Inadimplência cresceu 3,5% no governo Lula

A situação financeira dos consumidores e das empresas brasileiras se deteriorou mais nos primeiros seis meses do governo Lula. Segundo levantamento feito pela Centralização dos Serviços dos Bancos (Serasa), de janeiro a junho, período que coincide com a gestão do governo petista, a inadimplência das pessoas física e jurídica cresceu 3,5% na comparação com o mesmo período do ano passado, que já mostrava aumento de 26,6% sobre igual período de 2001. O levantamento da Serasa considerou os registros de cheques devolvidos pela segunda vez por falta de fundos, títulos protestados, dívidas do sistema financeiro, cartões de crédito e financeiras, abrangendo todas as modalidades de insolvência.

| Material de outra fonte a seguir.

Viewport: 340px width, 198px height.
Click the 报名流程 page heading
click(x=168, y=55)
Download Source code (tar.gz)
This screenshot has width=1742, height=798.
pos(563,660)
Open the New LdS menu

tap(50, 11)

No tocante aos cheques sem fundos, no que se refere à representatividade deste instrumento no volume de inadimplência das pessoas físicas e jurídicas, houve uma queda de 2 pontos porcentuais, de 38% nos primeiros seis meses de 2002 para 36% de janeiro a junho deste ano. Na comparação com o primeiro semestre de 2001, quando os cheques sem fundos respondiam por 44% do volume total dos registros de inadimplência, houve uma queda de 8 pontos porcentuais. Os registros de inadimplência dos cartões de crédito apontam que a participação deste instrumento no volume total de insolvência nos primeiros seis meses deste ano chegou a 31%. É a mesma participação apurada no mesmo período de 2002 e superior aos 25% de 2001. Com 27% de todo o volume de inadimplência no País, os registros das dívidas com o sistema financeiro são a terceira maior participação no volume total. Supera a participação de 24% verificada na primeira metade do ano passado e de 22% no mesmo período de 2001. No caso dos títulos protestados, com a menor representatividade, a participação nos primeiros seis meses do governo Lula fora de 7%, idêntica à do ano passado e menor que os 9% apurados em 2001.